Records from a collection
------------------------------
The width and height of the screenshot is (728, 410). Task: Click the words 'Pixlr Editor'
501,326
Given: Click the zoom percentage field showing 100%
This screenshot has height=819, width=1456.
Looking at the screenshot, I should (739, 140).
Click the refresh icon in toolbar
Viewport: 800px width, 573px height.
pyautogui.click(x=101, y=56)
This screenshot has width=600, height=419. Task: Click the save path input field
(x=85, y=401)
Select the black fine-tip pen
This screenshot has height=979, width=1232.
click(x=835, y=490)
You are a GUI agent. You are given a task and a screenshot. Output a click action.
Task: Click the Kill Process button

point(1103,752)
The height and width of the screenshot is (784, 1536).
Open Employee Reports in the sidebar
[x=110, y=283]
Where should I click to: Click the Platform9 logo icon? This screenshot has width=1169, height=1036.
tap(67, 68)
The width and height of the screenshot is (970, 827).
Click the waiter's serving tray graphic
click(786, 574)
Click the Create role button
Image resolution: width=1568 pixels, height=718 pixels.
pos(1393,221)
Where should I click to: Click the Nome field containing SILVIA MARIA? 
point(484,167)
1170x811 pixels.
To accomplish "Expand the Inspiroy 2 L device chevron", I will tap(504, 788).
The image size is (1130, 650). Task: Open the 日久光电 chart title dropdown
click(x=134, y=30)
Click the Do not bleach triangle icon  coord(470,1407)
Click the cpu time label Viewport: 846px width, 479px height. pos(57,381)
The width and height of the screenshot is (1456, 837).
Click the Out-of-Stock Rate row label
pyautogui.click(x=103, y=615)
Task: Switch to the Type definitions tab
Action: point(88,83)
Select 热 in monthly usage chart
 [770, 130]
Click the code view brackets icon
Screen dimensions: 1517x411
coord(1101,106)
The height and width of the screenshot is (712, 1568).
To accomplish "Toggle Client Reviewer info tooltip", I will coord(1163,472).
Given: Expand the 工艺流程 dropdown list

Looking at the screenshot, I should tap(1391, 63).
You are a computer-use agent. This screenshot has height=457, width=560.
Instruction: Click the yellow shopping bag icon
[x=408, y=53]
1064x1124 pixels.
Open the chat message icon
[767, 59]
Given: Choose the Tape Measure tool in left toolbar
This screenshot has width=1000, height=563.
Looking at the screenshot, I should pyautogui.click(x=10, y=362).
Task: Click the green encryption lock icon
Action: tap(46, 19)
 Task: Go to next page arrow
------------------------------
_AIM_. Rewrite the records above, swapping every instance of "width and height of the screenshot" for "screenshot's width and height" and leaving all other text unchanged.

_EXERCISE RESULT_.
The screenshot's width and height is (728, 410). Task: Click the words 'Pixlr Editor'
501,326
Given: Click the zoom percentage field showing 100%
This screenshot has height=819, width=1456.
Looking at the screenshot, I should (739, 140).
Click the refresh icon in toolbar
Viewport: 800px width, 573px height.
pyautogui.click(x=101, y=56)
This screenshot has width=600, height=419. Task: Click the save path input field
(x=85, y=401)
Select the black fine-tip pen
This screenshot has height=979, width=1232.
click(x=835, y=490)
You are a GUI agent. You are given a task and a screenshot. Output a click action.
Task: Click the Kill Process button

point(1103,752)
The height and width of the screenshot is (784, 1536).
Open Employee Reports in the sidebar
[x=110, y=283]
Where should I click to: Click the Platform9 logo icon? This screenshot has width=1169, height=1036.
tap(67, 68)
The screenshot's width and height is (970, 827).
Click the waiter's serving tray graphic
click(786, 574)
Click the Create role button
Image resolution: width=1568 pixels, height=718 pixels.
pos(1393,221)
Where should I click to: Click the Nome field containing SILVIA MARIA? 
point(484,167)
1170x811 pixels.
To accomplish "Expand the Inspiroy 2 L device chevron", I will tap(504, 788).
The image size is (1130, 650). Task: Open the 日久光电 chart title dropdown
click(x=134, y=30)
Click the Do not bleach triangle icon  coord(470,1407)
Click the cpu time label Viewport: 846px width, 479px height. pos(57,381)
The screenshot's width and height is (1456, 837).
Click the Out-of-Stock Rate row label
pyautogui.click(x=103, y=615)
Task: Switch to the Type definitions tab
Action: point(88,83)
Select 热 in monthly usage chart
 [770, 130]
Click the code view brackets icon
Screen dimensions: 1517x411
coord(1101,106)
The height and width of the screenshot is (712, 1568).
To accomplish "Toggle Client Reviewer info tooltip", I will coord(1163,472).
Given: Expand the 工艺流程 dropdown list

Looking at the screenshot, I should tap(1391, 63).
You are a computer-use agent. This screenshot has height=457, width=560.
Instruction: Click the yellow shopping bag icon
[x=408, y=53]
1064x1124 pixels.
Open the chat message icon
[767, 59]
Given: Choose the Tape Measure tool in left toolbar
This screenshot has width=1000, height=563.
Looking at the screenshot, I should pyautogui.click(x=10, y=362).
Task: Click the green encryption lock icon
Action: tap(46, 19)
 Task: Go to next page arrow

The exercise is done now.